Dover's early air bearings were fabricated and assembled in a 100-sq-ft cubical in a Westborough basement. Most were used in one-of-a-kind R&D, government, or aerospace projects. "We've grown from a company that supplied maybe a hundred components per year, to a present-day facility that fills 75,000 sq ft. Today we design, manufacture, and assemble thousands of components and systems annually."

"Driving this growth," says VP of Sales Mike Townsend, "is micro-electronic and optical product miniaturization, plus our shift from supplying components to integrating systems."

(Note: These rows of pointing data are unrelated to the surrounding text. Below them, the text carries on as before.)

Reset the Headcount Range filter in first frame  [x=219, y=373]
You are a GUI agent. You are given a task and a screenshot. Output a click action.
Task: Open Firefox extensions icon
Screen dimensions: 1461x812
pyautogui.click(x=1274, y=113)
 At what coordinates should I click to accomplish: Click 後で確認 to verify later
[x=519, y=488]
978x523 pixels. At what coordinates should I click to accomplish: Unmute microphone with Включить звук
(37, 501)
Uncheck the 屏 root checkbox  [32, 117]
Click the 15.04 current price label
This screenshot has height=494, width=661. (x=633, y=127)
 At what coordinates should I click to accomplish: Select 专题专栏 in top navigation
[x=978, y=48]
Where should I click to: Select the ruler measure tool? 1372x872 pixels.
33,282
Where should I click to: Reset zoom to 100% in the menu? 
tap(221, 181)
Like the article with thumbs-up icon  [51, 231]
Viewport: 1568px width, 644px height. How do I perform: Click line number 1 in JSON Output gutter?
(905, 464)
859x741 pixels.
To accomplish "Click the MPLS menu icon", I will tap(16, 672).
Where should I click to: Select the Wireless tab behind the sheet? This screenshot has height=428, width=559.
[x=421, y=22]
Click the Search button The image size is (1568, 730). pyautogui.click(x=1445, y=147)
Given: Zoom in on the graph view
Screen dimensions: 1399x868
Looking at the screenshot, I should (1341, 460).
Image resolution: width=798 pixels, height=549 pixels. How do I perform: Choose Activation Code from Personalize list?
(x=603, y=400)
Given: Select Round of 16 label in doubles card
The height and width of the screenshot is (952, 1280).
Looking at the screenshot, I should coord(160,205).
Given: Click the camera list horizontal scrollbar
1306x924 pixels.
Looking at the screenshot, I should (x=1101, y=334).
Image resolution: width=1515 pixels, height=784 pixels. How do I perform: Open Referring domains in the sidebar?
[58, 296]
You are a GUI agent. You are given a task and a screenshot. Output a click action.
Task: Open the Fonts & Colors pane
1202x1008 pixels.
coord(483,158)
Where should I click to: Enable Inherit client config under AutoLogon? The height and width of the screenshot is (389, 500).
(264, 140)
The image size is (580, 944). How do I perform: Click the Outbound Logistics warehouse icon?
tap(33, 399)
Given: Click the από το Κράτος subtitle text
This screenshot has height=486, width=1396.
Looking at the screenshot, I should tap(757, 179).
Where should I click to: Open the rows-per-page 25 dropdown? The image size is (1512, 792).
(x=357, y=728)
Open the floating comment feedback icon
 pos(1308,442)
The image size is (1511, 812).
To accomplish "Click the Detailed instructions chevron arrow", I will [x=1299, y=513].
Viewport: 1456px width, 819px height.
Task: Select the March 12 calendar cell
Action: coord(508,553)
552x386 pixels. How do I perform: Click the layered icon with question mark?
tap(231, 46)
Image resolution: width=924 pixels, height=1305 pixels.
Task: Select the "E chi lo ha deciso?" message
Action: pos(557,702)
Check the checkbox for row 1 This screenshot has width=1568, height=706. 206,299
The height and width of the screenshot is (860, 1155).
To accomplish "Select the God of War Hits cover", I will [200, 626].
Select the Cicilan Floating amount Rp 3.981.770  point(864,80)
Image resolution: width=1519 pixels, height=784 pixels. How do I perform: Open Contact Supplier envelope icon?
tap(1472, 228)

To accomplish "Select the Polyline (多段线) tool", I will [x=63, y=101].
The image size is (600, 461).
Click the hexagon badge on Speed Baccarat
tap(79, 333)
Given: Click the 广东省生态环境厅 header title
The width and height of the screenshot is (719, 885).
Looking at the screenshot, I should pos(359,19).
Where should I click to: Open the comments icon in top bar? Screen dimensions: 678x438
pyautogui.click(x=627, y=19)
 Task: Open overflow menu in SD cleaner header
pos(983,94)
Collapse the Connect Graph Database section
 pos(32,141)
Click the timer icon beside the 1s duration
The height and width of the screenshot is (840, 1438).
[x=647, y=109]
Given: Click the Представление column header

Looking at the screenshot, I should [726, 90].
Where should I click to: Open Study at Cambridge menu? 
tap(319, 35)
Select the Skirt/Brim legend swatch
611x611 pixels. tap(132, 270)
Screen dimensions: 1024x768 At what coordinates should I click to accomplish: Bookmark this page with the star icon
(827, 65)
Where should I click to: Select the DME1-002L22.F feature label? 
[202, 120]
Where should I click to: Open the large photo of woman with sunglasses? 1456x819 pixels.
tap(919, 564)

Miniaturization drives component features to tighter tolerances. This increases the number of products requiring air-bearing accuracy. Flat panel displays, diskdrives, diamond-turned optics, and semiconductors--emerging technologies 20 years ago--are now vital to the economy. Dover's recent 30,000-sq-ft expansion enables manufacture of hundreds of units to satisfy modern, high-volume production requirements.

Air-bearing integration. Dover's growth, spurred on by miniaturization, has also changed the way Dover implements its air bearings. Previously, customers specified air bearings with only mechanical accuracy in mind. They typically mounted a motor, then integrated it into their machine. Today customers specify not only mechanical accuracy, but often ask for specific throughputs, accelerations, and step and settle times.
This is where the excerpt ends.